Assignment: The answer must be every line of the records below that holds the word "Click".

··· Source material

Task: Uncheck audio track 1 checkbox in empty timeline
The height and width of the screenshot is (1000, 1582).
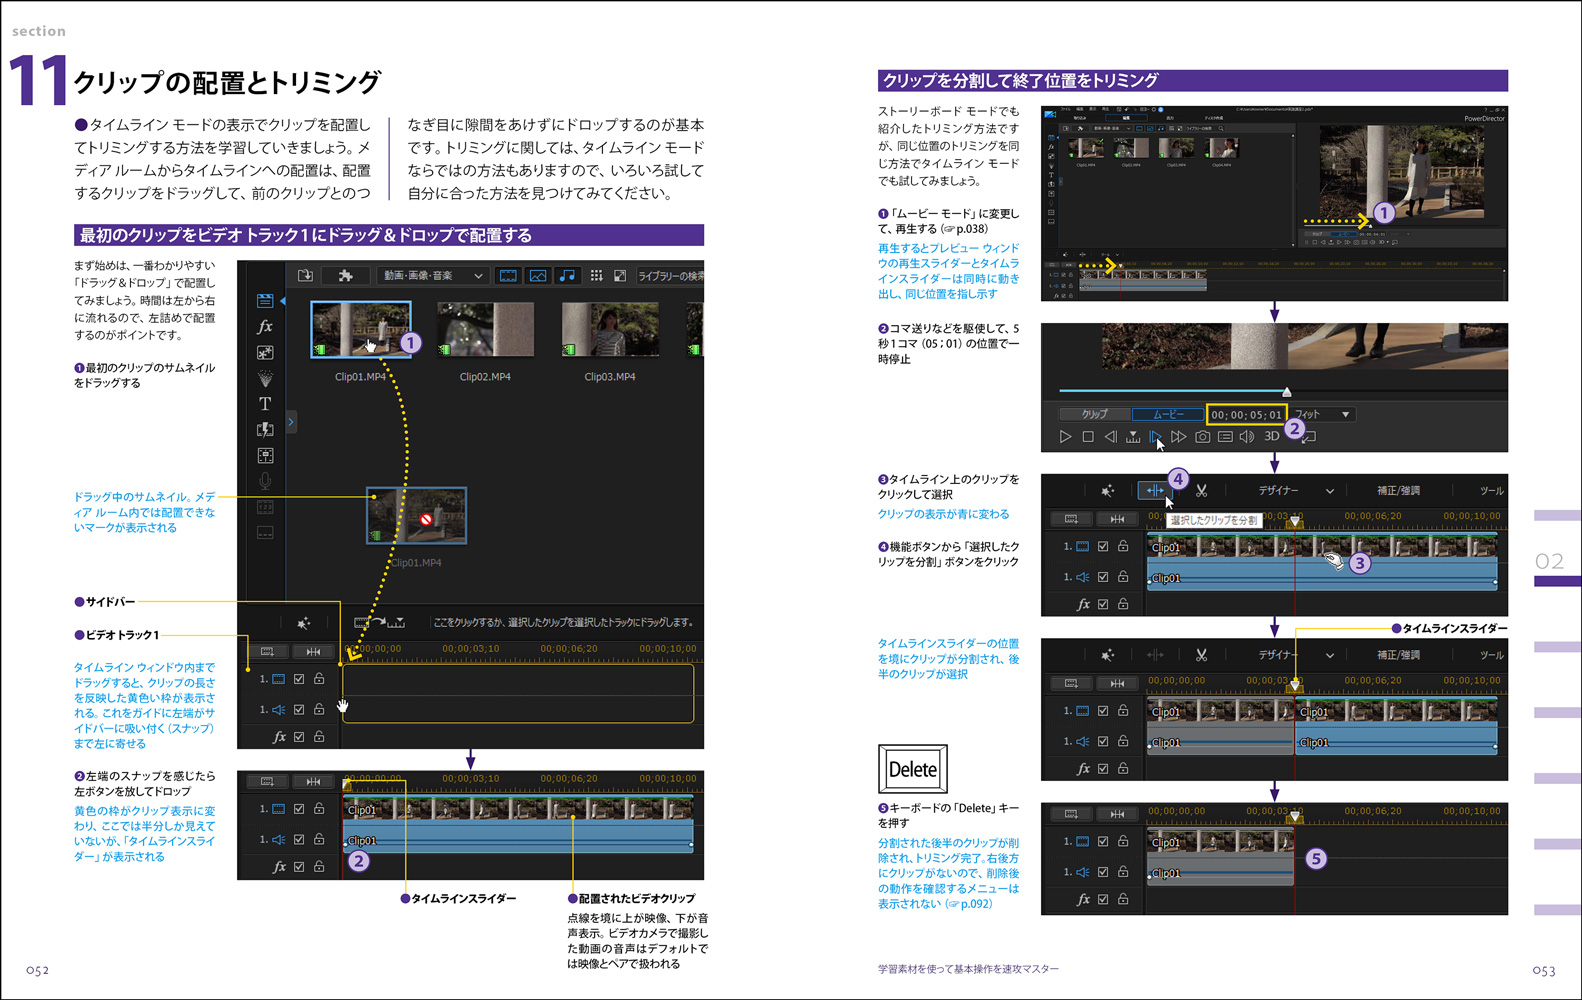Action: pos(299,709)
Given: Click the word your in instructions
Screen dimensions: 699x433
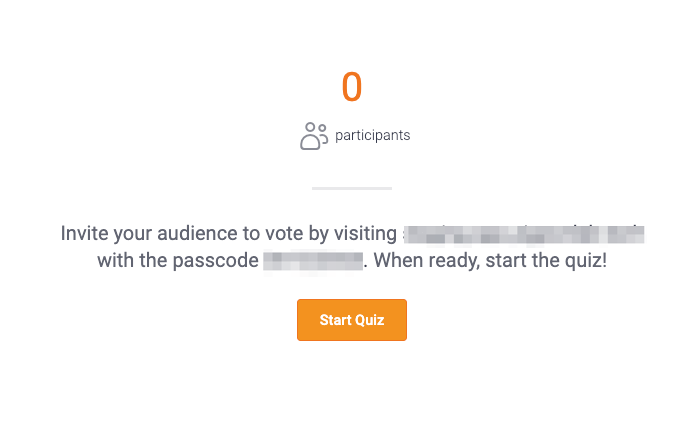Looking at the screenshot, I should 134,234.
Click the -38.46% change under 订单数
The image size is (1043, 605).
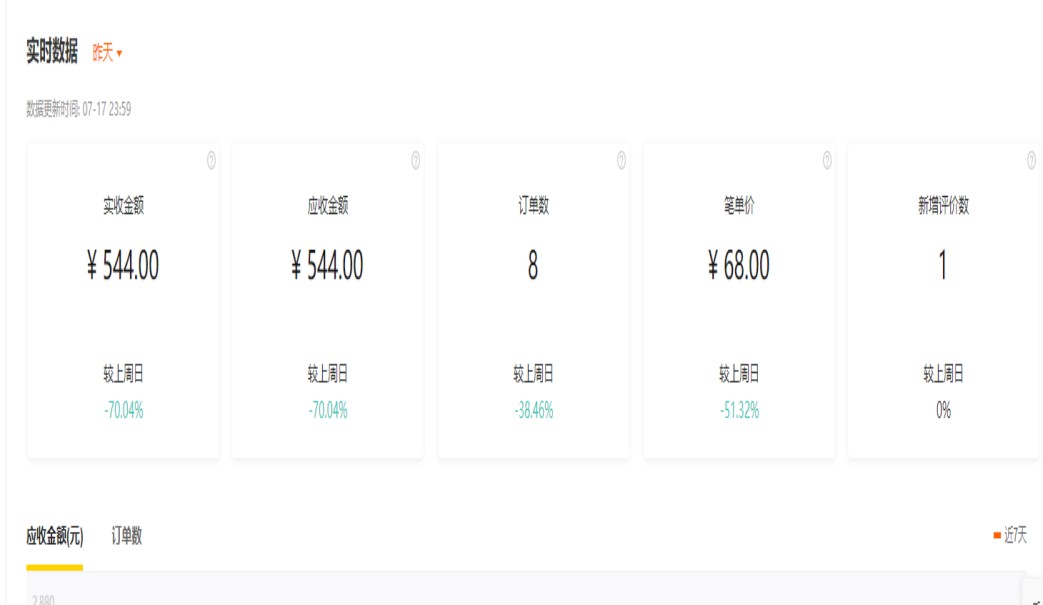tap(533, 410)
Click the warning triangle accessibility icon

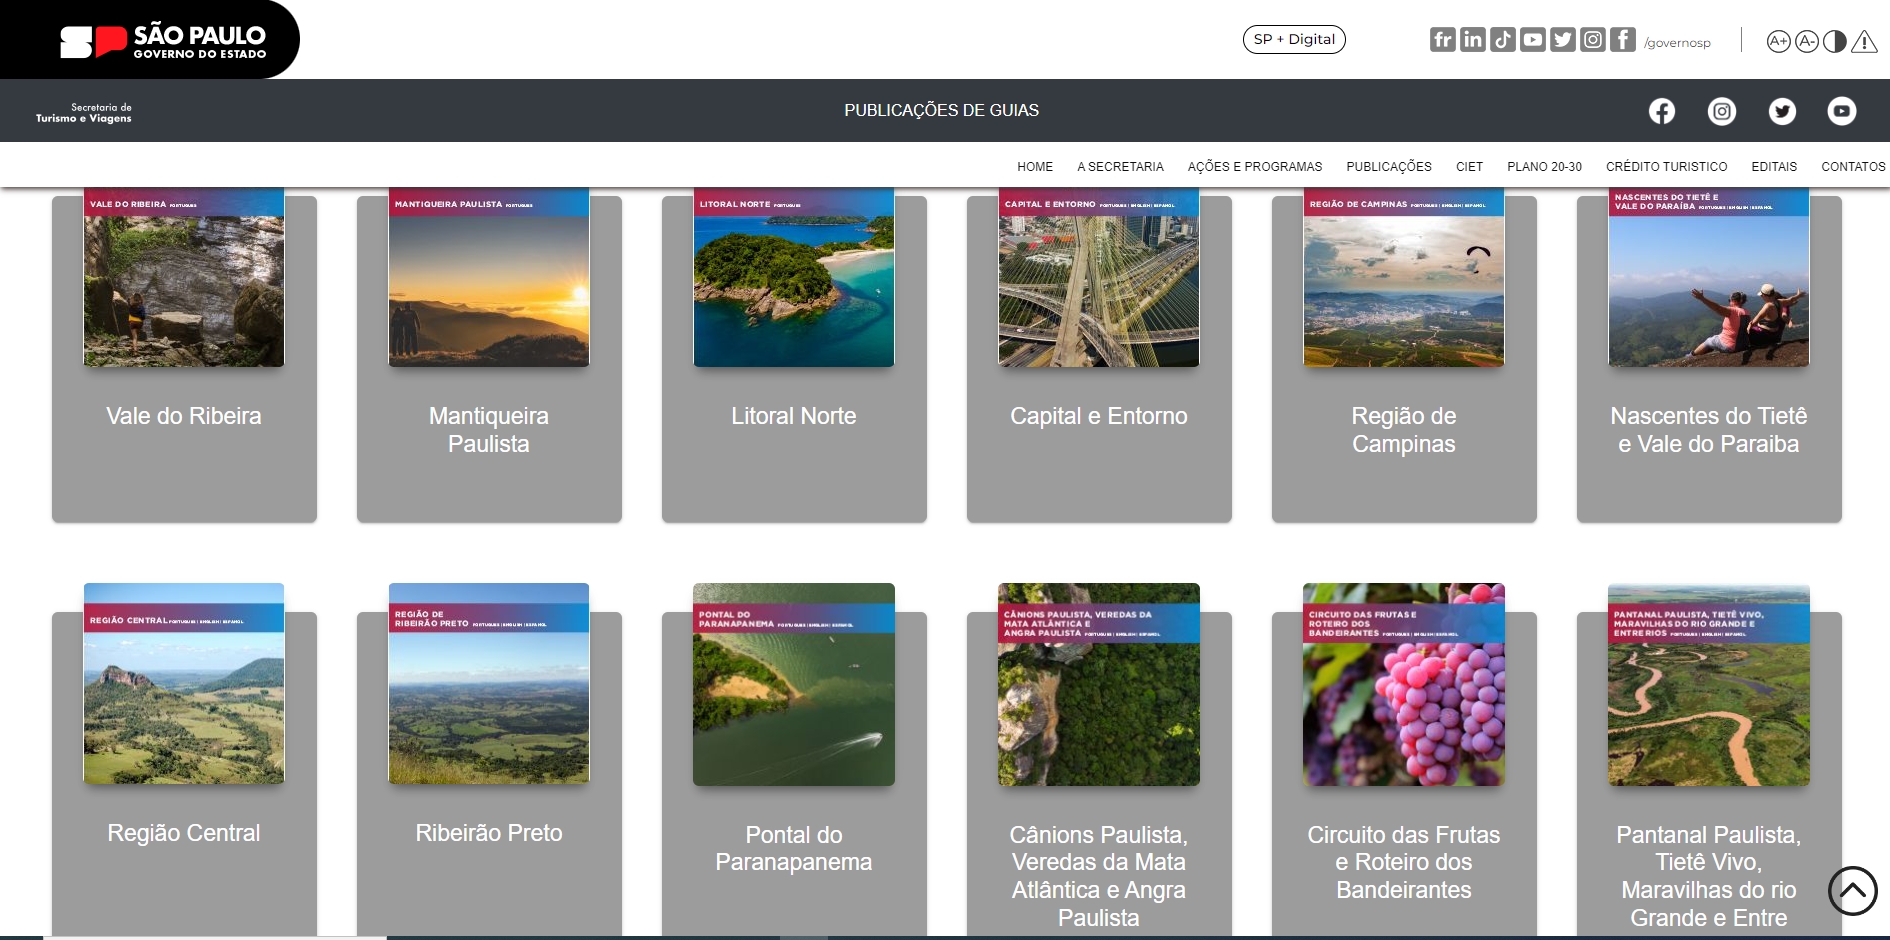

······

Output of the task:
Given: Click the word your in instructions
Click the -38.46% change under 订单数
Click the warning triangle accessibility icon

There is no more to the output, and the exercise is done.